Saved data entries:

··········

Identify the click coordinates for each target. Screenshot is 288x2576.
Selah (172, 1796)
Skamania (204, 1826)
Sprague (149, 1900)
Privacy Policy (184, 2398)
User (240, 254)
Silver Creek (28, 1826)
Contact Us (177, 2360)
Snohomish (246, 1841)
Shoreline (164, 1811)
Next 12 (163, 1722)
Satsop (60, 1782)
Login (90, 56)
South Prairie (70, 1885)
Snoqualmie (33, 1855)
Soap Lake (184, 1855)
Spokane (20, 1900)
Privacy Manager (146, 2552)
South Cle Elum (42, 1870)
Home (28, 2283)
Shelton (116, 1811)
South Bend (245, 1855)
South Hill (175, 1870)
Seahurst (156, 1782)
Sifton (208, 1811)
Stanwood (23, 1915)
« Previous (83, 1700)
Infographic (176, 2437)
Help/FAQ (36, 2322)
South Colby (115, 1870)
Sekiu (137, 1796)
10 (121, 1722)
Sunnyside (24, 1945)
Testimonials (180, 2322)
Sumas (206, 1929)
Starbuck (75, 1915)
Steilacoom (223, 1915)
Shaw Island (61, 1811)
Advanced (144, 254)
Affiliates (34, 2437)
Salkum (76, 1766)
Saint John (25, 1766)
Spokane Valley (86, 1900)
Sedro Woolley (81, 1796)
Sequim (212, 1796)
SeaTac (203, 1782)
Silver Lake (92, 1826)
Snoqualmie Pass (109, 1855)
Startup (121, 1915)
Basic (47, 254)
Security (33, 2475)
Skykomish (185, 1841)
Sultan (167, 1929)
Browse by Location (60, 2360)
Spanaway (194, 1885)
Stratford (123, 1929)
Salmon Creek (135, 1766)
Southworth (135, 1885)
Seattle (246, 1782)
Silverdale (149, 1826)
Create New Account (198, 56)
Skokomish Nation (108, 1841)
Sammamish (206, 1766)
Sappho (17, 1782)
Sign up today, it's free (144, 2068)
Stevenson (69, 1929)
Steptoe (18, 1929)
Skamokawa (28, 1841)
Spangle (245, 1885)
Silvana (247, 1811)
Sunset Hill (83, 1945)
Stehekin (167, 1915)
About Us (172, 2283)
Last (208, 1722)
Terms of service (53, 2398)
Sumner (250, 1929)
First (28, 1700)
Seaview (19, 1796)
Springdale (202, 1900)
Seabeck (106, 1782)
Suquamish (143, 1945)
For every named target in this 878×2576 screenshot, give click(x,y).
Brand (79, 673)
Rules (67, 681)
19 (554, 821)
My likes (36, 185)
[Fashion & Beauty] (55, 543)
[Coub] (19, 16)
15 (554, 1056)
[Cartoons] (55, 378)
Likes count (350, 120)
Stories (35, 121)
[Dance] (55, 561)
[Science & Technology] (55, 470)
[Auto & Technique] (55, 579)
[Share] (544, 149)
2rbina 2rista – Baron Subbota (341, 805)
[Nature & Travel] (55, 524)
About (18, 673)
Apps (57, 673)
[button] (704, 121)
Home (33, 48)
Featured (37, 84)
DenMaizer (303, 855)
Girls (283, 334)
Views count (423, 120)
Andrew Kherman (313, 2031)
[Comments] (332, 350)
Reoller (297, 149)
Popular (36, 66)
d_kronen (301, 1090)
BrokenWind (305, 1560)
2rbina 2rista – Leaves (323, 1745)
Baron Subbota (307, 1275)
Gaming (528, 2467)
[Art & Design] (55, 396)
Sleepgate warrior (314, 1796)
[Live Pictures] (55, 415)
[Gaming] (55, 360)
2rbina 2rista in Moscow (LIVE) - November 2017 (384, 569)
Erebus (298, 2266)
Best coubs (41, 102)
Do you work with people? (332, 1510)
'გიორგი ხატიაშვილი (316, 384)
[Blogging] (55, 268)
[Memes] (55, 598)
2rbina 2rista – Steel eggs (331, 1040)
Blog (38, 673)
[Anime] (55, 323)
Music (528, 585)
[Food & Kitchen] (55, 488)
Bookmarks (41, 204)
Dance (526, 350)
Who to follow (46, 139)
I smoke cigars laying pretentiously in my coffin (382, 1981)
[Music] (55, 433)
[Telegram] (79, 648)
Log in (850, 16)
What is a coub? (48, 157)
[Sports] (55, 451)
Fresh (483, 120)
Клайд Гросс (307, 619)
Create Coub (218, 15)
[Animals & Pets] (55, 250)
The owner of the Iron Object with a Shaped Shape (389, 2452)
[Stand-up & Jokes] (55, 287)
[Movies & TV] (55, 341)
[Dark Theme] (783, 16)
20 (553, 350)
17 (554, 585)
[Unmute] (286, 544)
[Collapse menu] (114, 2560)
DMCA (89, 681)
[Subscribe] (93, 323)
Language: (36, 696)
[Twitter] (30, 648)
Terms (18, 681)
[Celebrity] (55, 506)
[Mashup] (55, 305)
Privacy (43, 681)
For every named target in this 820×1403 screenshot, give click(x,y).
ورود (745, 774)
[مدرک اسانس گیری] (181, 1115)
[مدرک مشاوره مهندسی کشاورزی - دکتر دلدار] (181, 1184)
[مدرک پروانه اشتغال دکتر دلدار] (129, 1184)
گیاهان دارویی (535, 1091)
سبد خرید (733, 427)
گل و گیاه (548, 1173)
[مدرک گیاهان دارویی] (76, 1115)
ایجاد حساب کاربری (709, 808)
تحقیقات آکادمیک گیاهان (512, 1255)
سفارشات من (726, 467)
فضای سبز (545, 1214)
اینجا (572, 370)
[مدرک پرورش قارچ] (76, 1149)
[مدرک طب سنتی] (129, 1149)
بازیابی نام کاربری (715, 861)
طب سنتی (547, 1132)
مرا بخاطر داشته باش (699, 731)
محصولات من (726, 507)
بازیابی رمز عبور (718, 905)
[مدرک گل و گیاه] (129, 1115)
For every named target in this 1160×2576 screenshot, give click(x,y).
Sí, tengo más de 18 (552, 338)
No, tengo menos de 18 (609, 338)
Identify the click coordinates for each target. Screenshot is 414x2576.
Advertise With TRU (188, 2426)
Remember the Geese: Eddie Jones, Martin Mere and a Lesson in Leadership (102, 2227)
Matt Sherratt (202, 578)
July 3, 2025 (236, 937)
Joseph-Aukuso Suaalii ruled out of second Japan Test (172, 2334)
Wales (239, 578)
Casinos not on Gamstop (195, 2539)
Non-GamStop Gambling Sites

··········

#### Task details:
Looking at the records above, in how many lines does the word "give" occur? Reply with the number alone.

#### Finished exercise:
3